== Description of the task ==
Pick out every line in the data below that holds "computer".

[Records for this exercise Boundary: Start]

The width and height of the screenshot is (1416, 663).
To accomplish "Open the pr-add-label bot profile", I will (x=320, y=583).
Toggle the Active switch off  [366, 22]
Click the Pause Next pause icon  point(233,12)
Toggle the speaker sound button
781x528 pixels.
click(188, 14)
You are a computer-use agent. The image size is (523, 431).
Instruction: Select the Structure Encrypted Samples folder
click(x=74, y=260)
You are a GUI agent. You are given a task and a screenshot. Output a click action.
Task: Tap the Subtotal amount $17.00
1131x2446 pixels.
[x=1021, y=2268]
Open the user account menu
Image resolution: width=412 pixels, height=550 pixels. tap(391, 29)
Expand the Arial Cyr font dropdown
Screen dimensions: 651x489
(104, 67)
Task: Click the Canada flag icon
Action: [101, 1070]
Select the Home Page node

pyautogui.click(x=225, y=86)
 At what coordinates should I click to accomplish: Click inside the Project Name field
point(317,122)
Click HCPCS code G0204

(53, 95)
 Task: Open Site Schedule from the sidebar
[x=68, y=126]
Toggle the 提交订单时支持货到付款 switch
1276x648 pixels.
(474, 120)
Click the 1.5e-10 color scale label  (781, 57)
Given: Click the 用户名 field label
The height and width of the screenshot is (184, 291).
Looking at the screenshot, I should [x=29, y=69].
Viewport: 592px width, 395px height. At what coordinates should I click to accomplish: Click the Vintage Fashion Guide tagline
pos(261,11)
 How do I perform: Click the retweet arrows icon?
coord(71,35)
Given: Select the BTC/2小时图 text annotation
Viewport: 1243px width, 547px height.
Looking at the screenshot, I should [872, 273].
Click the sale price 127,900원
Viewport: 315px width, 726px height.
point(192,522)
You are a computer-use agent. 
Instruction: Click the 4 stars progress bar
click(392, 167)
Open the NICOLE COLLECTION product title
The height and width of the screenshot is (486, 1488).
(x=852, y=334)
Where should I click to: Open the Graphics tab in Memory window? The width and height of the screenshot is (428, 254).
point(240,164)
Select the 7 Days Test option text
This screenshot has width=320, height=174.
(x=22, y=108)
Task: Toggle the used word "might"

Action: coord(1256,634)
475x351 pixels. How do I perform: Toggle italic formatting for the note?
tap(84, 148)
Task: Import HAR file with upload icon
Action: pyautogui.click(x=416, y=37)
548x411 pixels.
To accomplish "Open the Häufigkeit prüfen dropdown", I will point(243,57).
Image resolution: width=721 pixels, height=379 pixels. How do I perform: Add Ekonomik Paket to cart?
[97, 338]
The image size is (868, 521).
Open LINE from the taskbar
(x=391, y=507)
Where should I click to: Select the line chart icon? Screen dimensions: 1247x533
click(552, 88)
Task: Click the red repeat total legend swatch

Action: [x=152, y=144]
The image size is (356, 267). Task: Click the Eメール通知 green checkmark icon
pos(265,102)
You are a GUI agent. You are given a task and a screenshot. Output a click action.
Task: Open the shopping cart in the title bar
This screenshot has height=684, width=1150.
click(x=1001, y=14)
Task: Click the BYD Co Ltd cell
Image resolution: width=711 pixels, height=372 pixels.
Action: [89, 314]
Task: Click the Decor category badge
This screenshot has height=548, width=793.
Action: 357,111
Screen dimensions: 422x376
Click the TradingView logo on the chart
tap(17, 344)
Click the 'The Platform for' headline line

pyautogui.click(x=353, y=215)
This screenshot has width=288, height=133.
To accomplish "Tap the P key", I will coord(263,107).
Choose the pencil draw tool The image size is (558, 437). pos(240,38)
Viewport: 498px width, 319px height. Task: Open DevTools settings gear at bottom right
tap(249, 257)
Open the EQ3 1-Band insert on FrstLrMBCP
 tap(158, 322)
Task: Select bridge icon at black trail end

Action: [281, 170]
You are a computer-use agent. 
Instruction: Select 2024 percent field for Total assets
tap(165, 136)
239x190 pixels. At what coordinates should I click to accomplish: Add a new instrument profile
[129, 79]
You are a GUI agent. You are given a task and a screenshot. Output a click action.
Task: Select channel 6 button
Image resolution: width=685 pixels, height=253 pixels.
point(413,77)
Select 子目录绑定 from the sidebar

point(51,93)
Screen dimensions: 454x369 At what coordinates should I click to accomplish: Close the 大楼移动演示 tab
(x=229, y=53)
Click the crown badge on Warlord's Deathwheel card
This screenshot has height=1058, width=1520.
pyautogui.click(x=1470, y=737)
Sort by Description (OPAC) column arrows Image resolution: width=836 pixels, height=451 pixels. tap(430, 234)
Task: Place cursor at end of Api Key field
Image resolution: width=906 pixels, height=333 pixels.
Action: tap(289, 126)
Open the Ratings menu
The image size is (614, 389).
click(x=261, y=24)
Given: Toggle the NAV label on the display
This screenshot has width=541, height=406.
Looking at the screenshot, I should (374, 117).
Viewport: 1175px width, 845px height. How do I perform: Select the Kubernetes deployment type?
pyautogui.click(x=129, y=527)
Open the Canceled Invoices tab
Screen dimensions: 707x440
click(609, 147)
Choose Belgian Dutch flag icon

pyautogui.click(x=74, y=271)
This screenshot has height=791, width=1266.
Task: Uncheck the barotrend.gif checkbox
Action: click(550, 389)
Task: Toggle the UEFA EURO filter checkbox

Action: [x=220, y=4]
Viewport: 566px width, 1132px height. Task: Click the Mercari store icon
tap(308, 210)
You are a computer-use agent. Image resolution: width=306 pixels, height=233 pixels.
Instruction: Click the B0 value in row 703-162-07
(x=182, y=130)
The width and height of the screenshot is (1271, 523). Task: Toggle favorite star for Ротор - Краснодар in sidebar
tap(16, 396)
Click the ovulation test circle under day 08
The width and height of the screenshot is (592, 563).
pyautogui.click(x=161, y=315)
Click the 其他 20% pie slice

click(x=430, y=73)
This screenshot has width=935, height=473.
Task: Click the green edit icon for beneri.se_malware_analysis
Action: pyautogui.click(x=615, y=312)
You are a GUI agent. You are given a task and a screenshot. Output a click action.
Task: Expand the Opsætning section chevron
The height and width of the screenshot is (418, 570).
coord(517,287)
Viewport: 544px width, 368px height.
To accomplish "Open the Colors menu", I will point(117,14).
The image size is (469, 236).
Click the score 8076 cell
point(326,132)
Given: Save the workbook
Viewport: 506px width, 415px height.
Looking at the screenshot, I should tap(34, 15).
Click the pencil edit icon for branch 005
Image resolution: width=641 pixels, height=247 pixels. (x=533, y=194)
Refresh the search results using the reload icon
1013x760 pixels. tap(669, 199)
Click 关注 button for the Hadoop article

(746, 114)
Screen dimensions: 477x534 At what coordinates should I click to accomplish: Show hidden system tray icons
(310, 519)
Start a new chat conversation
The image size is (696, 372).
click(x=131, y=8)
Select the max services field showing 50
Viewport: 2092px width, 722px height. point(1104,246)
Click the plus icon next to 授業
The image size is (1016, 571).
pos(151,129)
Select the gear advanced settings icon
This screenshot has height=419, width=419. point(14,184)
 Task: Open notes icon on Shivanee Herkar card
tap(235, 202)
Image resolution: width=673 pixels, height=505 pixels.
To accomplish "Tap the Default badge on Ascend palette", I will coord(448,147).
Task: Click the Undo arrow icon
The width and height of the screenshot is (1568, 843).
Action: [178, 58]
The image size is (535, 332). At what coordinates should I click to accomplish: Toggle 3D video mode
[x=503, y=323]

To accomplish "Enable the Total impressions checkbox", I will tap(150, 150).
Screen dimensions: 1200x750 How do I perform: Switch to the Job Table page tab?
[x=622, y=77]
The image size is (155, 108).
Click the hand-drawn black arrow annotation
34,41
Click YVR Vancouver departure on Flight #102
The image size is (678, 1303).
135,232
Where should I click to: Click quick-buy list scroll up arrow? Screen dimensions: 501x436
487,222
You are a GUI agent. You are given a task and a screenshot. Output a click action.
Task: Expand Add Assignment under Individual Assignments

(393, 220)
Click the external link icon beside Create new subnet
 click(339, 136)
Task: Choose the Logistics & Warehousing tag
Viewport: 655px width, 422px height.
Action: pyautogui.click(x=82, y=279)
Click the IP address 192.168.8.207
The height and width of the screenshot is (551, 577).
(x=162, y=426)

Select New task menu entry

[Records for this exercise Boundary: End]

== Answer ==
You are a computer-use agent. The image size is (523, 431).
You are a computer-use agent. 
You are a computer-use agent. 
You are a computer-use agent. Image resolution: width=306 pixels, height=233 pixels.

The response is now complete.